Excelling at on-boarding at a new job is a skill as it’s common to change roles every 2-3 years. Here are four areas of risks when on-boarding.

1. Aligning your Strengths & Vulnerabilities to the New Role

While it’s typical to blame an on-boarding failure on the new person, failure is never all about mistakes they made. New hires who have been very successful in past roles, can still fail in a new role. A strength you had a previous role may become a weakness in a new role. Failures occur when:

  • a new person doesn’t understand or refuses to accept the true situation they find themselves in (reality may have been portrayed differently during the interviews)
  • the preexistence of time bombs
  • failure to adapt appropriately to the given situation

2. Failure to Build Sufficient Momentum to Establish your Credibility

Failing to build momentum could result in your credibility being eroded during each interaction or meeting. We either gain credibility or lose it.

As the human body treats a virus, so can an organization treat a new hire. The organization’s immune system instinctively could whip into action to isolate then destroy the potentially killer infection (i.e. You).

3. Not using a Systematic Method in your On-boarding

While every on-boarding is unique, there is a high degree of similarities between them. Make on-boarding a repeatable successful process by creating a framework. Each time you switch jobs, your plan will get stronger.

4. Not Aligning your On-boarding to the Current Phase of the Business

The book The 1st 90-Days introduces the STARS model.

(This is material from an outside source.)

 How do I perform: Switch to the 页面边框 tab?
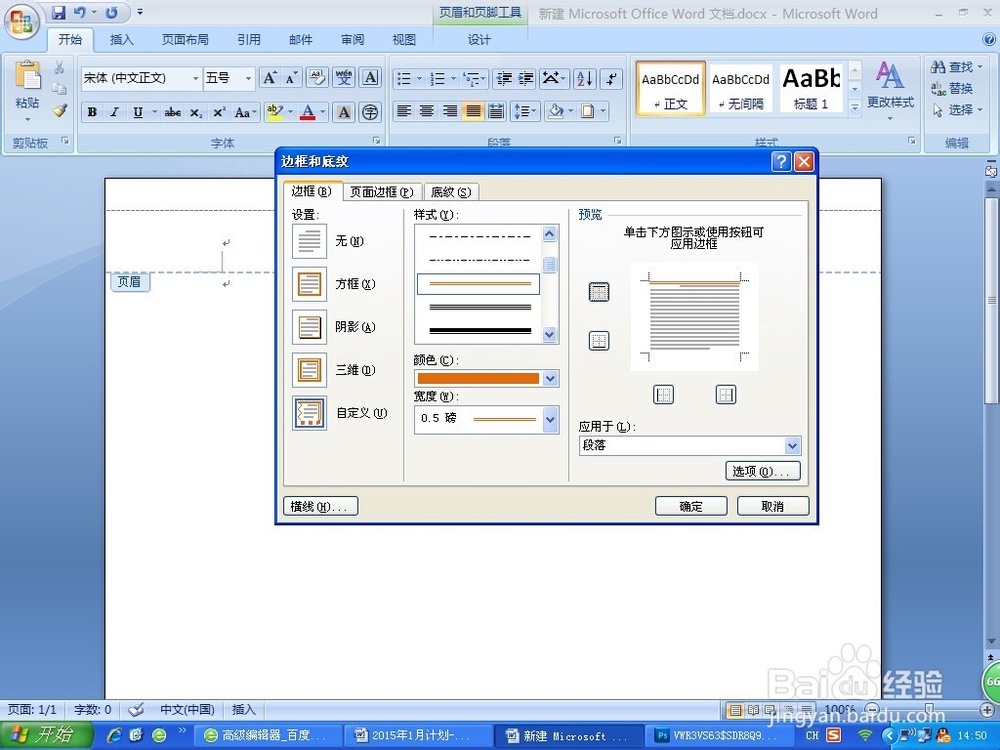click(380, 191)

Companies, departments, products and/or processes exist in one of four phases of existence:

  1. Startup mode
  2. Turnaround mode
  3. Accelerated Growth mode
  4. Realignment mode
  5. Sustaining success mode

STARS model allows you to identify and differentiate between the business cycles you’re in, and its related unique characteristics and challenges. The key is to match your on-boarding strategy to the STARS phase of your company.

Assuming a transition takes between 3 – 6 months, over the course of your career you’ll be immersed in on-boarding for 3 – 8 years. A good practice to get good at it.